All the features the inspector looks for may seem like minor details, but they make a world of difference when a windstorm or hurricane strikes. The appropriate wind mitigation features can be the difference between your home weathering the storm and a total rebuild.

That’s why we highly recommend investing in wind mitigation and getting a windstorm mitigation inspection before you apply for a quote.

How much money can you save with a wind mitigation inspection?

That depends on where you live and your home's features.

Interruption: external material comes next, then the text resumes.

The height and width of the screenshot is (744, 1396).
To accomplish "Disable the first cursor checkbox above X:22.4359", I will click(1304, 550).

Along the coast, savings can range from a few hundred dollars to well over $1,000. Wind mitigation is so important in coastal areas that the laws in these states often require insurers to offer discounts to homeowners who install them. (See what's involved in wind mitigation inspections in Florida .)

Of course. Florida isn’t the only state to encourage wind mitigation. Louisiana, South Carolina, Mississippi, and Alabama also have wind mitigation programs that offer various incentives. These typically come in the form of tax breaks from the state, premium discounts or credits, or other incentives.

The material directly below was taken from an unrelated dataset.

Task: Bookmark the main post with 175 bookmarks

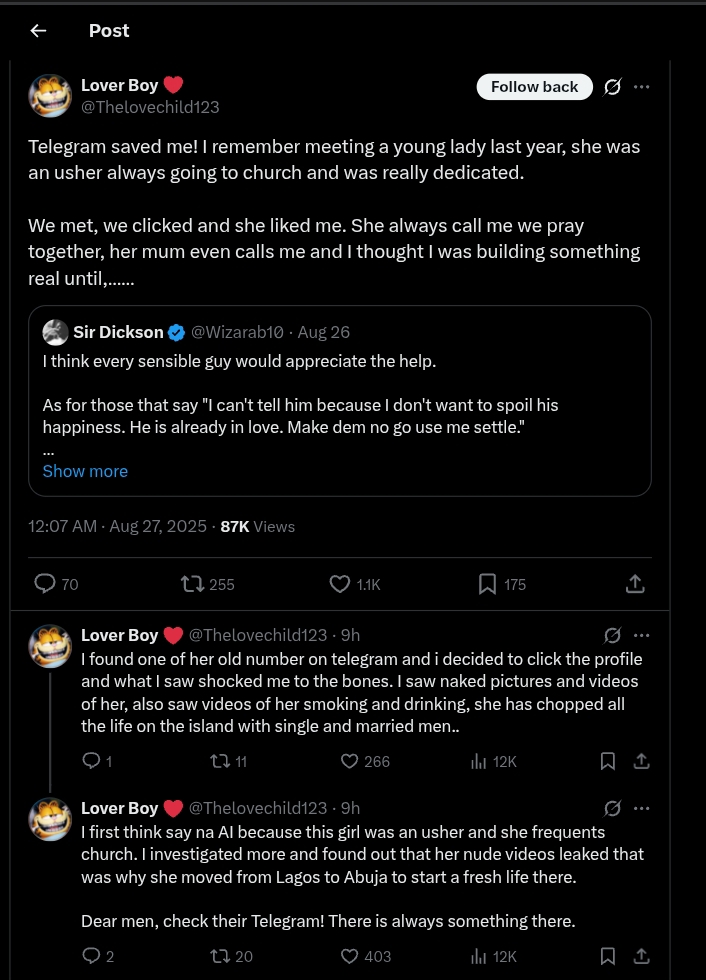Action: [x=487, y=584]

Wind mitigation inspection costs

Wind mitigation inspections usually cost between $75 and $150, depending on where you are and what company you use. The variety of options means you should likely get at least a few estimates before you higher an inspector.

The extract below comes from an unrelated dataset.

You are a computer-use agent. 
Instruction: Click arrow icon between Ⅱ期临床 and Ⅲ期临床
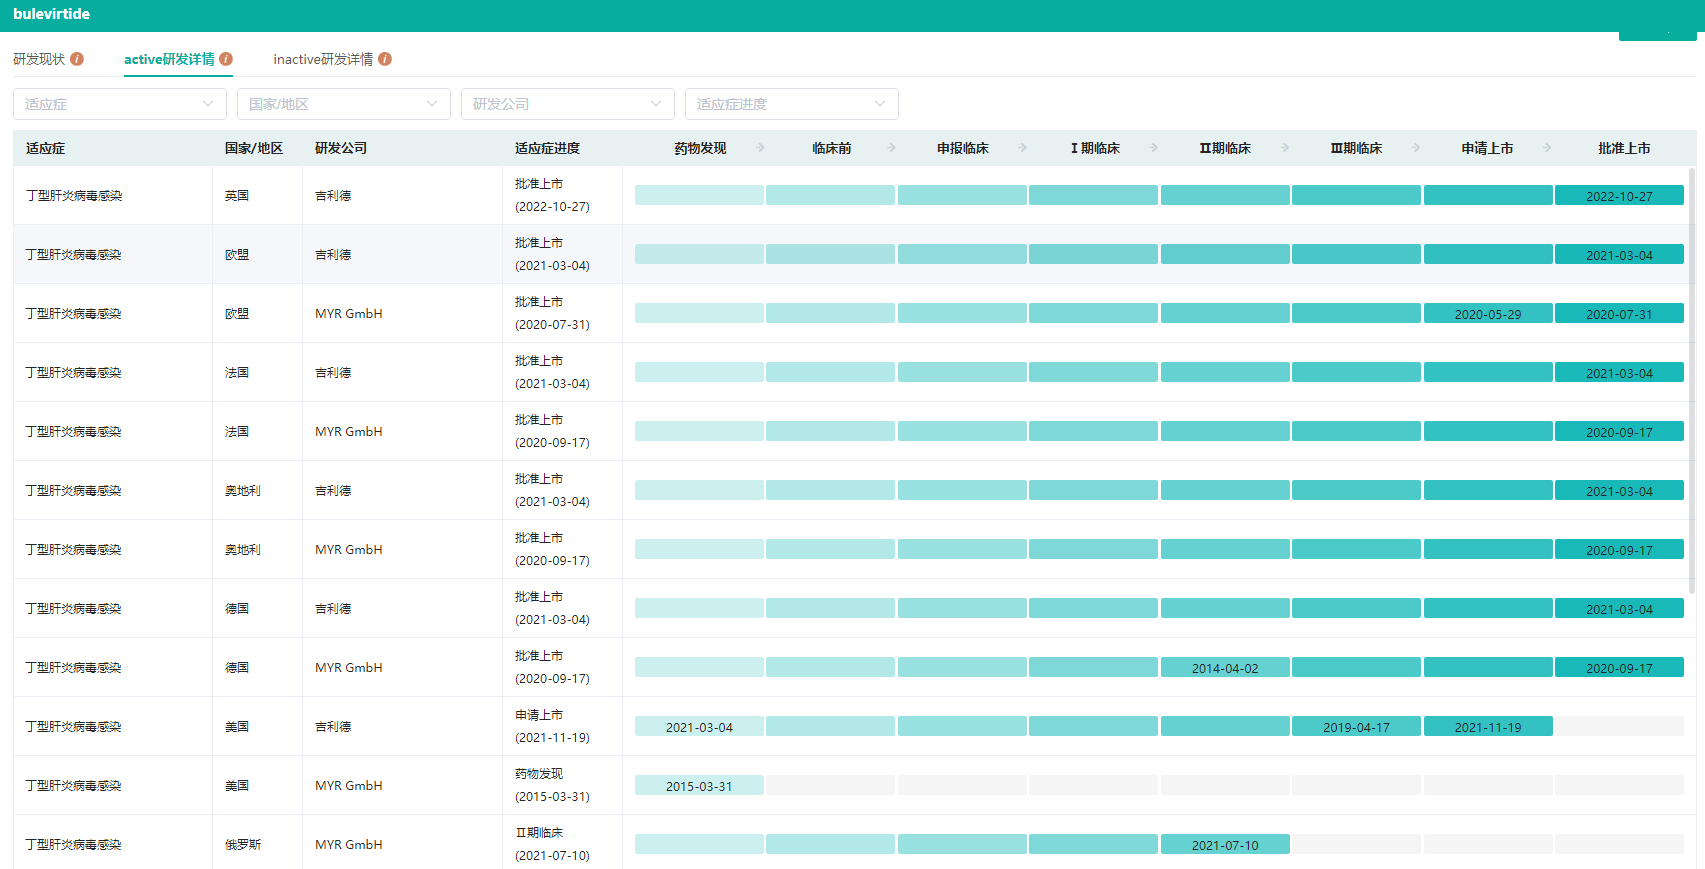(1285, 148)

Requirements of a wind mitigation inspection

A wind mitigation inspection usually considers seven indicators of your home’s ability to withstand strong winds. Let’s take a look at some of the indicators mentioned on Florida's wind mitigation inspection form to get a sense of what sort of things an inspector is looking for.

Indicator 1 - Building code

Does your home comply with current state and local building codes? In some cases, you may have to document when your home was built or last updated by providing a building permit.

Indicator 2 - Roof covering

What type of roof covering does your home have – that is, what is the material that is on top of your roof? The Florida wind mitigation form lists the following types:

A.     Asphalt/fiberglass shingle

B.     Concrete/clay tile

C.     Metal

D.     Built-up

E.     Membrane

F.     Other

If your roof has been replaced recently, you may need to provide the permit you had for the construction. This helps the inspector accurately assess your roof. The inspector will also determine whether your roof coverings are approved by state or local building codes at the time of installation.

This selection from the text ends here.